WORK REQUIRED
The entries below should be copied exactly and completely.

Dataset items
——

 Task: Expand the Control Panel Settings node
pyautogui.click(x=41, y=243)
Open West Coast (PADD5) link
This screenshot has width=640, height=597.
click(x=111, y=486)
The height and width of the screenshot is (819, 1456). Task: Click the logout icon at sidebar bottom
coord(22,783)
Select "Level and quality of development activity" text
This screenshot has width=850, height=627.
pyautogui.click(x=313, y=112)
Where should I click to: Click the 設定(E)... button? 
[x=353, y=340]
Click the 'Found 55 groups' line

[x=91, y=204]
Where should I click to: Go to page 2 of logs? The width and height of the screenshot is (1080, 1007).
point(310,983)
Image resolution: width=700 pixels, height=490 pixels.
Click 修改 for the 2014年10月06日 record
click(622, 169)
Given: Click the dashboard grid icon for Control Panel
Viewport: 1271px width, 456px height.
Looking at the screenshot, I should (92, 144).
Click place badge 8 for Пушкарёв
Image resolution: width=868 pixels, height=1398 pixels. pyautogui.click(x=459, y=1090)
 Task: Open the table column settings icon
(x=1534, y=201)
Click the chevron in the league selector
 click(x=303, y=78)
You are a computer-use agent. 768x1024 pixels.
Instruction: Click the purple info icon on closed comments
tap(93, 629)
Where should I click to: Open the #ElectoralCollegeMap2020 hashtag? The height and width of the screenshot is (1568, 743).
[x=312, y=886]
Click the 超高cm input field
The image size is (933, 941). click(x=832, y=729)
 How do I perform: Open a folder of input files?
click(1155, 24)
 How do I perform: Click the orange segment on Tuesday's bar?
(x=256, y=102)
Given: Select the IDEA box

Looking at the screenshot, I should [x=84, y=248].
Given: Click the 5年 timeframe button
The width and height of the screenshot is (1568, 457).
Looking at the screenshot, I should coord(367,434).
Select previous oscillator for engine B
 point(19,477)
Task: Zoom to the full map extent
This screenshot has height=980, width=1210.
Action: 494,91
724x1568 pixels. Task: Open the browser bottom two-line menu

——

TASK OUTPUT
 Task: Expand the Control Panel Settings node
pyautogui.click(x=41, y=243)
Open West Coast (PADD5) link
This screenshot has width=640, height=597.
click(x=111, y=486)
The height and width of the screenshot is (819, 1456). Task: Click the logout icon at sidebar bottom
coord(22,783)
Select "Level and quality of development activity" text
This screenshot has width=850, height=627.
pyautogui.click(x=313, y=112)
Where should I click to: Click the 設定(E)... button? 
[x=353, y=340]
Click the 'Found 55 groups' line

[x=91, y=204]
Where should I click to: Go to page 2 of logs? The width and height of the screenshot is (1080, 1007).
point(310,983)
Image resolution: width=700 pixels, height=490 pixels.
Click 修改 for the 2014年10月06日 record
click(622, 169)
Given: Click the dashboard grid icon for Control Panel
Viewport: 1271px width, 456px height.
Looking at the screenshot, I should (92, 144).
Click place badge 8 for Пушкарёв
Image resolution: width=868 pixels, height=1398 pixels. pyautogui.click(x=459, y=1090)
 Task: Open the table column settings icon
(x=1534, y=201)
Click the chevron in the league selector
 click(x=303, y=78)
You are a computer-use agent. 768x1024 pixels.
Instruction: Click the purple info icon on closed comments
tap(93, 629)
Where should I click to: Open the #ElectoralCollegeMap2020 hashtag? The height and width of the screenshot is (1568, 743).
[x=312, y=886]
Click the 超高cm input field
The image size is (933, 941). click(x=832, y=729)
 How do I perform: Open a folder of input files?
click(1155, 24)
 How do I perform: Click the orange segment on Tuesday's bar?
(x=256, y=102)
Given: Select the IDEA box

Looking at the screenshot, I should [x=84, y=248].
Given: Click the 5年 timeframe button
The width and height of the screenshot is (1568, 457).
Looking at the screenshot, I should coord(367,434).
Select previous oscillator for engine B
 point(19,477)
Task: Zoom to the full map extent
This screenshot has height=980, width=1210.
Action: 494,91
724x1568 pixels. Task: Open the browser bottom two-line menu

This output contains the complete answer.